[Stored data entries]
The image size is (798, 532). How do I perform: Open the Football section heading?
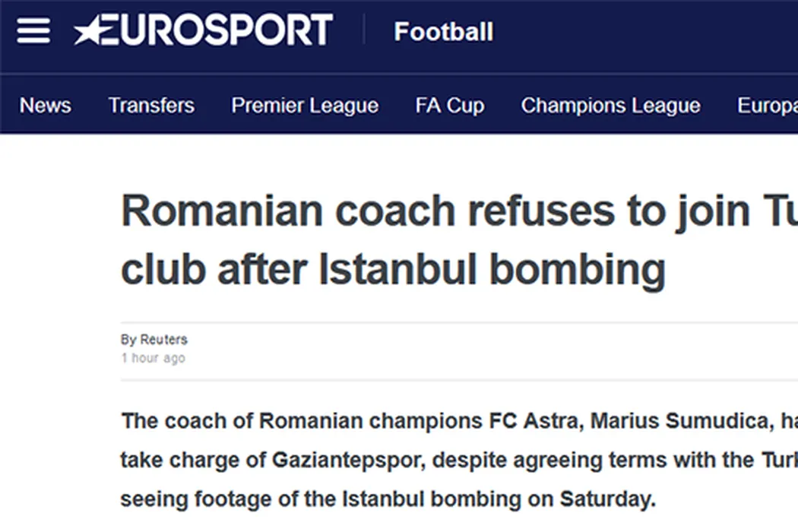pyautogui.click(x=443, y=32)
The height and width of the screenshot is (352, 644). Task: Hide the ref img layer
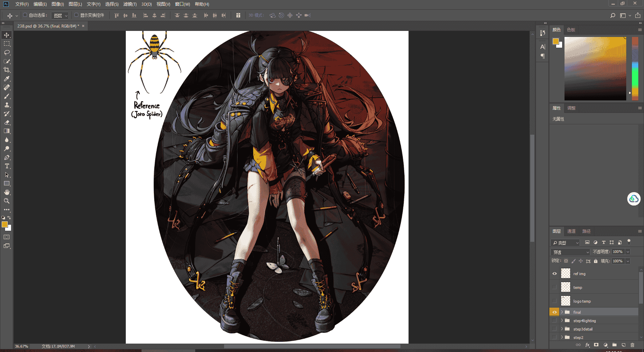point(554,274)
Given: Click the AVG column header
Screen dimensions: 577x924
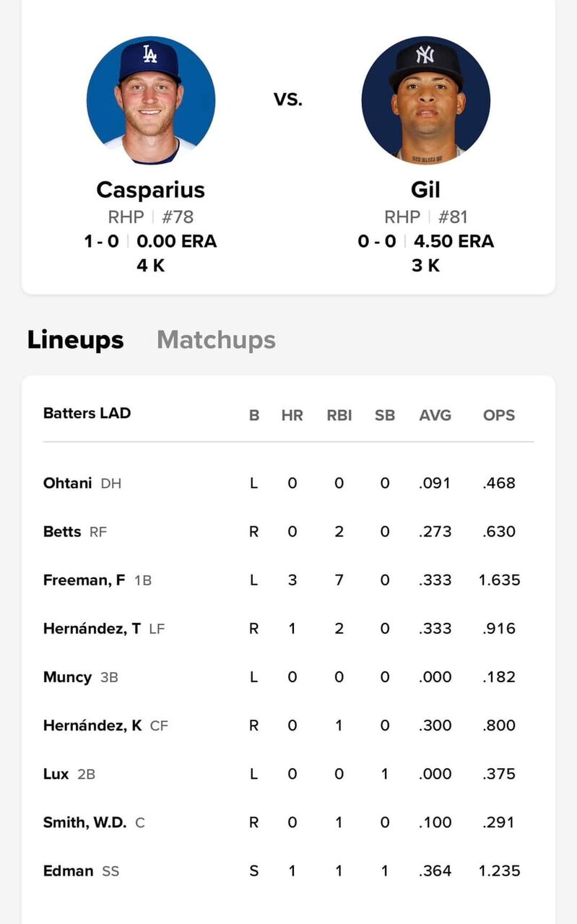Looking at the screenshot, I should click(435, 415).
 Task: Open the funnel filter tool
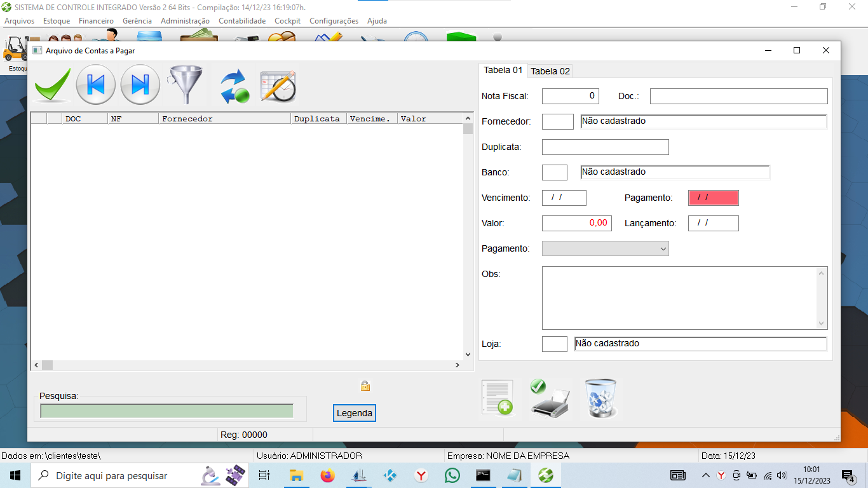pos(185,85)
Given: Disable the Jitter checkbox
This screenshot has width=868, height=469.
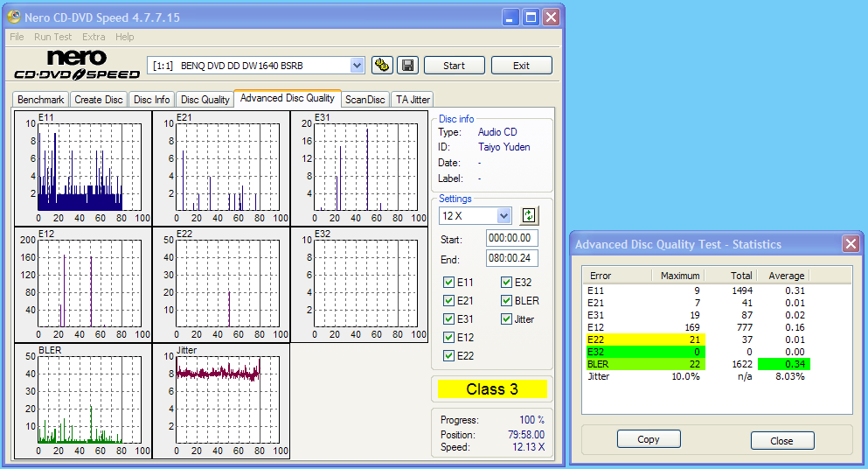Looking at the screenshot, I should click(x=507, y=319).
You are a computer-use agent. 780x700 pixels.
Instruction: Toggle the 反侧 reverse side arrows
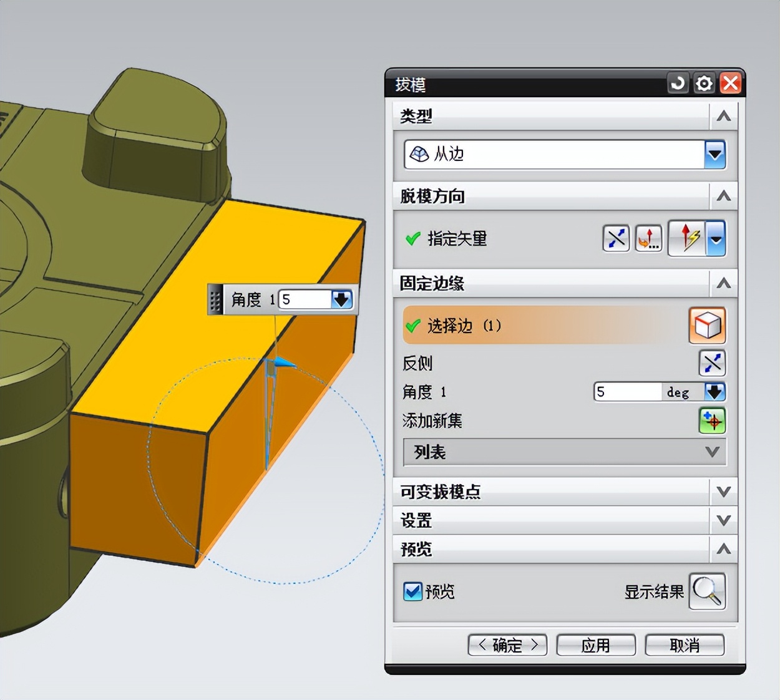click(x=712, y=362)
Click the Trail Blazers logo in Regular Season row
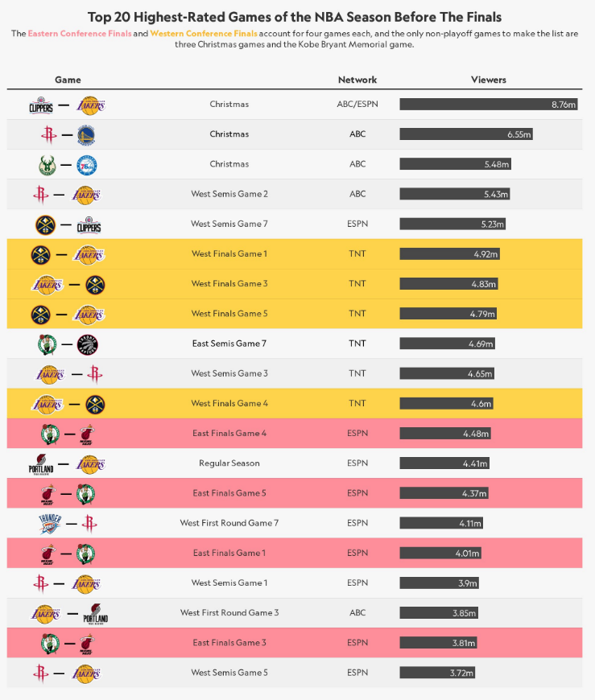This screenshot has height=700, width=595. [41, 463]
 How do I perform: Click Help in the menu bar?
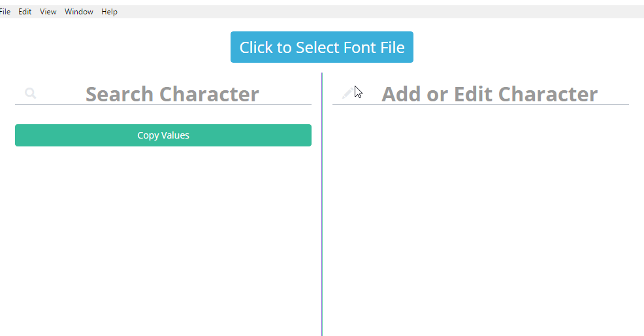(109, 12)
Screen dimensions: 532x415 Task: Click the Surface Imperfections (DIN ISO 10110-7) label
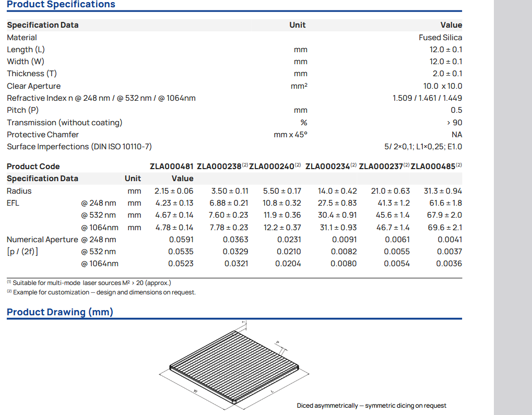point(79,147)
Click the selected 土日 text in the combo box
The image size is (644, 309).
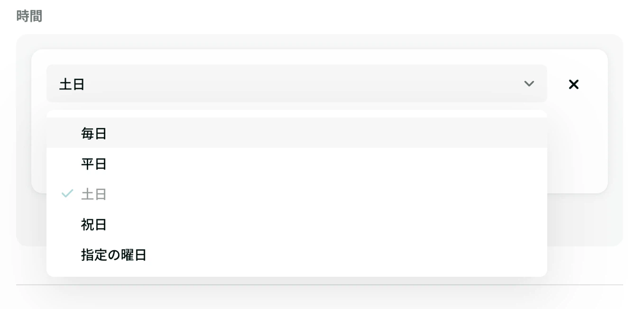[x=72, y=84]
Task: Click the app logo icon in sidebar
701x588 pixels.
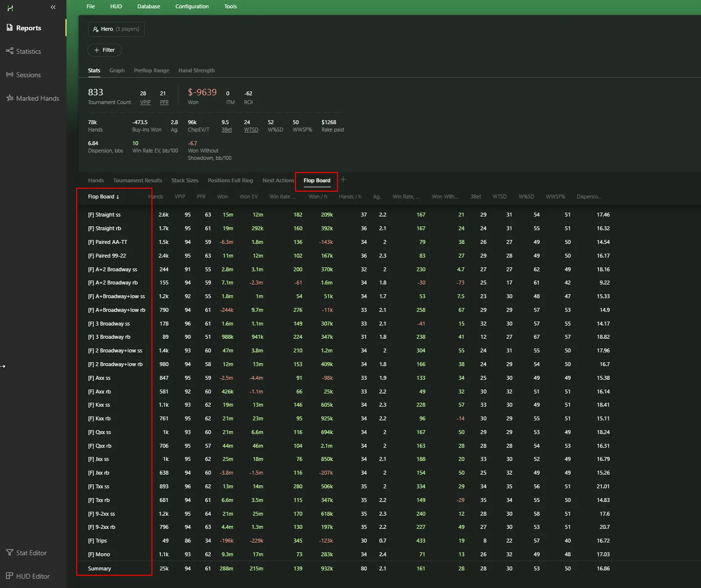Action: point(10,8)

### Exercise description
The required result is the entries above, printed exactly from the first line through the line with "Given: Click the AVG column header", pictures excluded.

### Result for this exercise
The image size is (798, 532). How do I perform: Open the Football section heading?
pyautogui.click(x=443, y=32)
The height and width of the screenshot is (352, 644). Task: Hide the ref img layer
point(554,274)
Given: Click the AVG column header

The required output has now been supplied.